Tianyi implements this edge by constantly checking and adjusting the edge of the bot. This is possible in his case, for there were only a single contract being traded. Unfortunately, it quickly appears to us that it is impossible to monitor 8 different assets and tune this parameters in real-time - we needed more robustness. Therefore, we specifically uses a tanh function to adjust the margins more aggressively towards either extremes of the margin range. We can then tune the parameters to adjust the aggressiveness of the autoadjustment. $$ \text{edge} = \text{int}(\text{round}(\text{min_margin} + (\frac{\text{slack}}{2} \times (\tanh(-4\times \text{edge_sensitivity} \times \text{activity_level} + 2)))))$$

Fade

Meanwhile, the fade parameter comes in handy when your positions are too imbalanced.
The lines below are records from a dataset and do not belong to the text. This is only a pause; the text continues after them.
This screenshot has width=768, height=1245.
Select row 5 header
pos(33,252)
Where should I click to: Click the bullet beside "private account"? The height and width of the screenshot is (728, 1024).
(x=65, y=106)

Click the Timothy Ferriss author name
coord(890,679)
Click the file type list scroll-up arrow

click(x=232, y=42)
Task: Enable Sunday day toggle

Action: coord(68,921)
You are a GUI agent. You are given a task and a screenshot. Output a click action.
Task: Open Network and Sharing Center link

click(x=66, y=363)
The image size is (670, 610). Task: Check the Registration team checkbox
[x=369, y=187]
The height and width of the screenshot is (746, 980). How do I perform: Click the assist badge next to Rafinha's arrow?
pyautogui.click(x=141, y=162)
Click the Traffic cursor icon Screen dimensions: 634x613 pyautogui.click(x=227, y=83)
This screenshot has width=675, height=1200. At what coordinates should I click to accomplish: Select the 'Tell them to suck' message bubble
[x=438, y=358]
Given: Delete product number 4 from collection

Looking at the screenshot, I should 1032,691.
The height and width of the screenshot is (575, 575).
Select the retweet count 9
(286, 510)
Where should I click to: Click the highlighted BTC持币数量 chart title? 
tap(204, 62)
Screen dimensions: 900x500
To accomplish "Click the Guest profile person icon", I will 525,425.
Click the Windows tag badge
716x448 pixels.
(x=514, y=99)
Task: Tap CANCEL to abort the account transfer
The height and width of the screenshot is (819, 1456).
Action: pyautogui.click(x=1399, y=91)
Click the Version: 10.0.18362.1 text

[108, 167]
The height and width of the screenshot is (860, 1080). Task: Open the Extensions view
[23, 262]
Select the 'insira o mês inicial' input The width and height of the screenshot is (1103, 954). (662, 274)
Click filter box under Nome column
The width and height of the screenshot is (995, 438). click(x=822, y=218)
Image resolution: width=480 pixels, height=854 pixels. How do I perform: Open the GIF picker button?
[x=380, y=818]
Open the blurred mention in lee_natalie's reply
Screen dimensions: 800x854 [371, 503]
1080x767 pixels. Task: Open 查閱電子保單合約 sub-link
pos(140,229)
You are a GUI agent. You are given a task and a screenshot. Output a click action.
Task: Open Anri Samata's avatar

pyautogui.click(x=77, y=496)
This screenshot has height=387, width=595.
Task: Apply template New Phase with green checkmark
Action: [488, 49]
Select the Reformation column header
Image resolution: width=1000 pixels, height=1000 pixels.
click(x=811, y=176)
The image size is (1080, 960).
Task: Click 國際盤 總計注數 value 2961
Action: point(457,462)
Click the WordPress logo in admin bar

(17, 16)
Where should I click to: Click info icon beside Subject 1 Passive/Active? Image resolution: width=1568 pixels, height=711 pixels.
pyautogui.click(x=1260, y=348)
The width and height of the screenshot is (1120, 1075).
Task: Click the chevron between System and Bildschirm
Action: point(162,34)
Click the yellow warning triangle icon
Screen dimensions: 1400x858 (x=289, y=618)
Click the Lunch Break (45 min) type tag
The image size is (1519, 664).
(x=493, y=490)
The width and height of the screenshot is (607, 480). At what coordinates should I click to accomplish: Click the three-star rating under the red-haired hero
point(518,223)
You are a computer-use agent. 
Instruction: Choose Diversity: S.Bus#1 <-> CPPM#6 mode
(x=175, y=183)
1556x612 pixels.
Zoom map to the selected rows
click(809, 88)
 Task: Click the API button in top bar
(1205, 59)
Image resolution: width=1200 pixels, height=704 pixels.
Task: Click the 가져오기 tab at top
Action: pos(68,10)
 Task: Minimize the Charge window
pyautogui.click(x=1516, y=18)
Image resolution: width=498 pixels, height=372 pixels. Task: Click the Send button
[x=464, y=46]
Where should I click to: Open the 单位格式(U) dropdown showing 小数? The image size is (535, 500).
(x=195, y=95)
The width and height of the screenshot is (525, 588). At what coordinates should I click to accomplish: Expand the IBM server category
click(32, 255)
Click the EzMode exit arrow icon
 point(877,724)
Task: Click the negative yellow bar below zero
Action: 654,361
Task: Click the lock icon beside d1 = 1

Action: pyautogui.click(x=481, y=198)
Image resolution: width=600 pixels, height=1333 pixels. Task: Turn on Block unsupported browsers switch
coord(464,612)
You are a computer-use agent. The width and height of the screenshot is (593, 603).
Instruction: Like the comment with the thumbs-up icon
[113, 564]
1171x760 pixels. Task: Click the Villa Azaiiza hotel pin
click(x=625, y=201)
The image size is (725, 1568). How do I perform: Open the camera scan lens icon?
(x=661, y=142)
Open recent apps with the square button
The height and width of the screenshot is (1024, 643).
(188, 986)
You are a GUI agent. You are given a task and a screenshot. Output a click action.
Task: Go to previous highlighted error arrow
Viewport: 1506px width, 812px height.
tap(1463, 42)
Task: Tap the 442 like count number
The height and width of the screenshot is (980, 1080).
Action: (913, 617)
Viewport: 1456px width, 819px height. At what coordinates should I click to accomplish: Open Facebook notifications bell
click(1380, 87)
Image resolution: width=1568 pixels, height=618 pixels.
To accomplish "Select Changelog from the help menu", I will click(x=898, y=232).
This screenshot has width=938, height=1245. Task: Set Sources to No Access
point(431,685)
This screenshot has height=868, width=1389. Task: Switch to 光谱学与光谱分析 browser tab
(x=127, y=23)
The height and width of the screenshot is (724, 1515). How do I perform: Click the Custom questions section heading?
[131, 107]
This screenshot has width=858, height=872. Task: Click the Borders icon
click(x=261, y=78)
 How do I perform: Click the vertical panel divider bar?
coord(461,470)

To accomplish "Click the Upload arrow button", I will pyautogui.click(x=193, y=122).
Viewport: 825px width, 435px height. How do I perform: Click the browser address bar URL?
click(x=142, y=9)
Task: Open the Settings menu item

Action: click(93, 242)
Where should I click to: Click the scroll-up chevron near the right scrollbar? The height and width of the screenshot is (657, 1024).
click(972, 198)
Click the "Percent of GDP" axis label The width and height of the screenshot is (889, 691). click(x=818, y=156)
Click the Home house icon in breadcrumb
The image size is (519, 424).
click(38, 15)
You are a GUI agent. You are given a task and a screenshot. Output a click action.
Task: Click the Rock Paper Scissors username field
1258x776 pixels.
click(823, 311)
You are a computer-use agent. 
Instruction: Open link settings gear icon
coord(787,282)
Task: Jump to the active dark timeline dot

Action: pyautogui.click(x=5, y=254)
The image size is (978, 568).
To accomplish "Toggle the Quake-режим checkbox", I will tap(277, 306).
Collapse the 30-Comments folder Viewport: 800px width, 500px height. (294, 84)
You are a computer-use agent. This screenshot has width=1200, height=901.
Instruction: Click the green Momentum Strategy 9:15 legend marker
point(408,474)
For example, if you are holding 100 EPT, and this number keeps increasing, then it is very likely that your predicted price is too high (you are placing very favorable bids, but also very bad asks). Then, you might want to automatically adjust your prediction using the fade parameters. $$ \text{fade} = -f \times \text{sign}(\text{position}) \times \log_2(1 + \text{abs}(\text{position}))$$. Here $f$ is the fade factor, which is a constant that we can tune to adjust the aggressiveness of the auto adjustment. I specifically used the $\log$ function to heavily punish medium-sized imbalances (about half of the maximum position), so as we don't make premature adjustments, yet also do not delay the adjustment too much.

GUI

Another enhancement inspired by Tianyi, yet we took a step further, is to create a GUI for our bots, which allows us to quickly monitor and tune the hyperparameters. We used x11 port forwarding, which allows us to run the GUI on the ssh server and display it on our screen. Apparently we won the (superlative) category of best GUI of the competition 😎

Our Cool X11 GUI

Conclusion

Overall, the UChicago Trading Competition has been a great experience for me. At the same time, it also make me realize how secretive the trading industry is, and how much difference there is between a professionally-trained trader and a novice. Therefore, I hope you not look at this article as a guide to winning quant competitions (we didn't), but rather as a updated reflections on how teams are improving on well-known strategies to make an edge, in real or simulated markets alike.